Copy the items from the line that has "has width=1362, height=896." through the line that has "pos(124,96)", replacing "magnifier" with "magnifying glass" and leaving everything else unchanged.
[Begin DATASET EXTRACT]
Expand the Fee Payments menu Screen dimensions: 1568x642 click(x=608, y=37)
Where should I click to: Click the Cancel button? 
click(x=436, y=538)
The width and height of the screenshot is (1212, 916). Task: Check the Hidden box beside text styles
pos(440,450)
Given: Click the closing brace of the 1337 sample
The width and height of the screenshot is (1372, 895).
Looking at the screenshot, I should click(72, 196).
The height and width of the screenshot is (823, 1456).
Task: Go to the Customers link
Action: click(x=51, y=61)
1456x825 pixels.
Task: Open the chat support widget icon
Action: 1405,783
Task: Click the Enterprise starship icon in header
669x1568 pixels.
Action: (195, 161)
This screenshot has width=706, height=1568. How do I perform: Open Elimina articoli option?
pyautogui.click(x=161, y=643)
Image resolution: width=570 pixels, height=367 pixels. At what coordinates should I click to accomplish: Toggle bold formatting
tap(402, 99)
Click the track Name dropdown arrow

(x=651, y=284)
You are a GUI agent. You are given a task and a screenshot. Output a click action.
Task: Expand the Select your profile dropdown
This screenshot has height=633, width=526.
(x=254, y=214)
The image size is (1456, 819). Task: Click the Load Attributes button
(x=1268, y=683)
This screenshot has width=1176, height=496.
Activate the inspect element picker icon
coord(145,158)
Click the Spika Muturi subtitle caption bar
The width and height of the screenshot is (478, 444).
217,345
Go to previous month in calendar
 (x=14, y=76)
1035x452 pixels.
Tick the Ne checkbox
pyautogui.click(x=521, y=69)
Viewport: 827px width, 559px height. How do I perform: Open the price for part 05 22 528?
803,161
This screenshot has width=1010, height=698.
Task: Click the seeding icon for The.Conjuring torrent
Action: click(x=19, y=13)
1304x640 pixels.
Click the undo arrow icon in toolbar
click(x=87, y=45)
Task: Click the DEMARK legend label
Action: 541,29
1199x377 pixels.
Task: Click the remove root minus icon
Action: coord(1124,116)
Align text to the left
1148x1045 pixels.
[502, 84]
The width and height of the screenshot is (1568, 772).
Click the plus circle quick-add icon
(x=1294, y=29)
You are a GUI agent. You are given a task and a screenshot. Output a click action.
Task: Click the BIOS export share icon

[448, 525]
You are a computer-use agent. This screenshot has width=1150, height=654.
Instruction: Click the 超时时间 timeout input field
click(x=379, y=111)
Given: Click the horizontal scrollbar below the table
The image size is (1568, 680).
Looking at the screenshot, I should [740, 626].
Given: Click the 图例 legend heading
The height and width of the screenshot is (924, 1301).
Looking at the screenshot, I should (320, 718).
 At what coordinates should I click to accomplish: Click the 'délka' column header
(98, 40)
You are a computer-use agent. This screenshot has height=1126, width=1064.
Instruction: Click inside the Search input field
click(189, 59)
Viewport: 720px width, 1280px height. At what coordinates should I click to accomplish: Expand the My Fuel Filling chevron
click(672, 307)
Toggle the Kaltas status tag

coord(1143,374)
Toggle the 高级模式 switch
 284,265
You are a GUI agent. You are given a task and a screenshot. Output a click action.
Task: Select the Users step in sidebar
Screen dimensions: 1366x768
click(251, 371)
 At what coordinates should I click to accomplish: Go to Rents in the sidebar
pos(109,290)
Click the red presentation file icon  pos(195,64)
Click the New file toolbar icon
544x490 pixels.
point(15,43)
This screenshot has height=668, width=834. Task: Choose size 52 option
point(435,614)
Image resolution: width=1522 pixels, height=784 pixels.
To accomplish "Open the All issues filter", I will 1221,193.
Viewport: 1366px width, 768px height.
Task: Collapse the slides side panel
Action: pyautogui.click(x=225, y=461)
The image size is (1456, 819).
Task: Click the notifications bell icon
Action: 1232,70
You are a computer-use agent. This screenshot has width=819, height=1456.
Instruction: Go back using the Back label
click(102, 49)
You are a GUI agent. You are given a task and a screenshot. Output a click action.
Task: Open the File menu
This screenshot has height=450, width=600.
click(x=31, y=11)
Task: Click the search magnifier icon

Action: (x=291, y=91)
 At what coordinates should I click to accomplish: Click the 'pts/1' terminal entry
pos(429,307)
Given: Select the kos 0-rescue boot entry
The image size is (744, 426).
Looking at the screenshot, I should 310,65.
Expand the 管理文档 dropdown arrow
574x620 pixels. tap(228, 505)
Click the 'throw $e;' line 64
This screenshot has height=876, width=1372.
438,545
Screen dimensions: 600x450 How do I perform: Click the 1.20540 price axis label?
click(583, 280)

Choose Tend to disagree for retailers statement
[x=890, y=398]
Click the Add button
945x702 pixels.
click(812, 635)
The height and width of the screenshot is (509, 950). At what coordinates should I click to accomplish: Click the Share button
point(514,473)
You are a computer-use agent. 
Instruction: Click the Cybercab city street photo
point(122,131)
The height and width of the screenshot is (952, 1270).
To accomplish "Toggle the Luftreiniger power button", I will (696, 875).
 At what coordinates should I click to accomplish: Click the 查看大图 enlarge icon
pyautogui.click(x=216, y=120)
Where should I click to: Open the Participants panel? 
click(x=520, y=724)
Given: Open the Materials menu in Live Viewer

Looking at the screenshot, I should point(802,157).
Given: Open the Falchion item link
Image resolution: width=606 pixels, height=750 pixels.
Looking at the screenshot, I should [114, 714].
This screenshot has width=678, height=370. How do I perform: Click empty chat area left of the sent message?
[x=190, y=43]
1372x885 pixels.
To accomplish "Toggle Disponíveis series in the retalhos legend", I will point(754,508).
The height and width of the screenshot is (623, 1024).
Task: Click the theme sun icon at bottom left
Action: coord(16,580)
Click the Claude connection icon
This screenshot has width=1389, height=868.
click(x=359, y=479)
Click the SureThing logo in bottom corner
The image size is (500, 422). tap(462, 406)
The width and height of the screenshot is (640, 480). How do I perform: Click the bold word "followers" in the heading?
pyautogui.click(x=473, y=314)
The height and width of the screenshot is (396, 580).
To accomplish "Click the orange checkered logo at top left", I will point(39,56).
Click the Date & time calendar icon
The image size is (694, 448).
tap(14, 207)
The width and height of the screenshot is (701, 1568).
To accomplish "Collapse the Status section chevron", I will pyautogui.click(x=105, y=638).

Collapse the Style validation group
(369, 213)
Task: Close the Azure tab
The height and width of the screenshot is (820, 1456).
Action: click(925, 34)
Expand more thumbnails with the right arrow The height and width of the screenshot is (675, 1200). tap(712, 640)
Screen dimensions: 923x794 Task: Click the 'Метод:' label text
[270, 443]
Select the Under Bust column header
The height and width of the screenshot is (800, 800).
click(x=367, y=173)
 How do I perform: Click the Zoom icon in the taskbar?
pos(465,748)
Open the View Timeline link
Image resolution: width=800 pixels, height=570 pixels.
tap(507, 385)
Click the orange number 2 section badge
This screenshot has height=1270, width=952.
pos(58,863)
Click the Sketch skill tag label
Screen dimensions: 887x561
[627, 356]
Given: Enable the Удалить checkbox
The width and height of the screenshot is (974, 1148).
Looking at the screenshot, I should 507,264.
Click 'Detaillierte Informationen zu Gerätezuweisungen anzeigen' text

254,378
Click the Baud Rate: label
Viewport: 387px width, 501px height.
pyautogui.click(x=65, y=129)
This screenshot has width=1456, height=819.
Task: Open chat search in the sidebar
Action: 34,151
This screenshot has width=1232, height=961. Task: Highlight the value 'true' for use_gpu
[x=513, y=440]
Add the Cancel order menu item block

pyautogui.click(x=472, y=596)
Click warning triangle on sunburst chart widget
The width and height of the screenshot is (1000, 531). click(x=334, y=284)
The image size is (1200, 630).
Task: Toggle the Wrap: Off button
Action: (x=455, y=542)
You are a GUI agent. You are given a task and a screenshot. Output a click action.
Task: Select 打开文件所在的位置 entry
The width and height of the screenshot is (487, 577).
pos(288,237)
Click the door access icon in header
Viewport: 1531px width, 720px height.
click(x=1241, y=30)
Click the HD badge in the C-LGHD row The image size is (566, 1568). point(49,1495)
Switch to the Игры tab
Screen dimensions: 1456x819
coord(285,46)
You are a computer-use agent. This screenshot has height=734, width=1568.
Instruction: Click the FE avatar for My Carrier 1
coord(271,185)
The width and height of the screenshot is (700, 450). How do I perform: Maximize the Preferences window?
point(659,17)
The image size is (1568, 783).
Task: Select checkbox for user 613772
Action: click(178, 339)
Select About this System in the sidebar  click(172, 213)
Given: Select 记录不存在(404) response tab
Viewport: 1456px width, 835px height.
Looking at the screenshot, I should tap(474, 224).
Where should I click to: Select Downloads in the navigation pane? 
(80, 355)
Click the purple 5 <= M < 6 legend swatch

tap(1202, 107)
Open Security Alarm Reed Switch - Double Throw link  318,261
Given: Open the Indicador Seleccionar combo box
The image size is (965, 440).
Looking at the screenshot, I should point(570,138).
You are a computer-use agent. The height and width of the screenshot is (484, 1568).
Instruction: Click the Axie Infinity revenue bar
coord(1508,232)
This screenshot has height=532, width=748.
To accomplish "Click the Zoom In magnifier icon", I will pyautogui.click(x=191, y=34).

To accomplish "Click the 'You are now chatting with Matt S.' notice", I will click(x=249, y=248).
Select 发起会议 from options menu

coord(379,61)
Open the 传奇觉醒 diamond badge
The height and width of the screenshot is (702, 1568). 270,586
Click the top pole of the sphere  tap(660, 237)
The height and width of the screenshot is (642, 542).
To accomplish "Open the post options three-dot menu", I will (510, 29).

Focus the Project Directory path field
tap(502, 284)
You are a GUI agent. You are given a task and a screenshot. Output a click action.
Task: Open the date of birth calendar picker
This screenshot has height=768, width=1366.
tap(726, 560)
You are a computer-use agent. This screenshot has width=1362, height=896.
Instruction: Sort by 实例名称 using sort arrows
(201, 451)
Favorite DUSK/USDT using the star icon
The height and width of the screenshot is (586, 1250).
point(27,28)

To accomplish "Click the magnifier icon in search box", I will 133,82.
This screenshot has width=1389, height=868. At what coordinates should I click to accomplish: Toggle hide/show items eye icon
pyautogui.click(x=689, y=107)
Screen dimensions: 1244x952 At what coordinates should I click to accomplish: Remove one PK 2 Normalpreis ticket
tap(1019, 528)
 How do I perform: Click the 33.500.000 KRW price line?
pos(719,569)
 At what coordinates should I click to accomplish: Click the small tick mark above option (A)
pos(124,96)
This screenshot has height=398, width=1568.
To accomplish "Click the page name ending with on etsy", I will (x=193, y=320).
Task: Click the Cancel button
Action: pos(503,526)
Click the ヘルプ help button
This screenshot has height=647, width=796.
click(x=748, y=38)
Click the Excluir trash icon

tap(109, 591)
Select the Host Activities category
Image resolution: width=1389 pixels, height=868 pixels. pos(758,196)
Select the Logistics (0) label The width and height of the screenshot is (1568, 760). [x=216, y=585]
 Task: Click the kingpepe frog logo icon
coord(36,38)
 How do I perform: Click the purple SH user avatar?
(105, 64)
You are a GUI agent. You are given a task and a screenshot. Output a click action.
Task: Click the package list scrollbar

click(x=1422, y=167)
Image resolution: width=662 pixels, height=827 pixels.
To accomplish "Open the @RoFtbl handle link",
[End DATASET EXTRACT]
▸ TASK ANSWER
You are a computer-use agent. This screenshot has width=1362, height=896.
Instruction: Sort by 实例名称 using sort arrows
(201, 451)
Favorite DUSK/USDT using the star icon
The height and width of the screenshot is (586, 1250).
point(27,28)

To accomplish "Click the magnifying glass icon in search box", I will 133,82.
This screenshot has width=1389, height=868. At what coordinates should I click to accomplish: Toggle hide/show items eye icon
pyautogui.click(x=689, y=107)
Screen dimensions: 1244x952 At what coordinates should I click to accomplish: Remove one PK 2 Normalpreis ticket
tap(1019, 528)
 How do I perform: Click the 33.500.000 KRW price line?
pos(719,569)
 At what coordinates should I click to accomplish: Click the small tick mark above option (A)
pos(124,96)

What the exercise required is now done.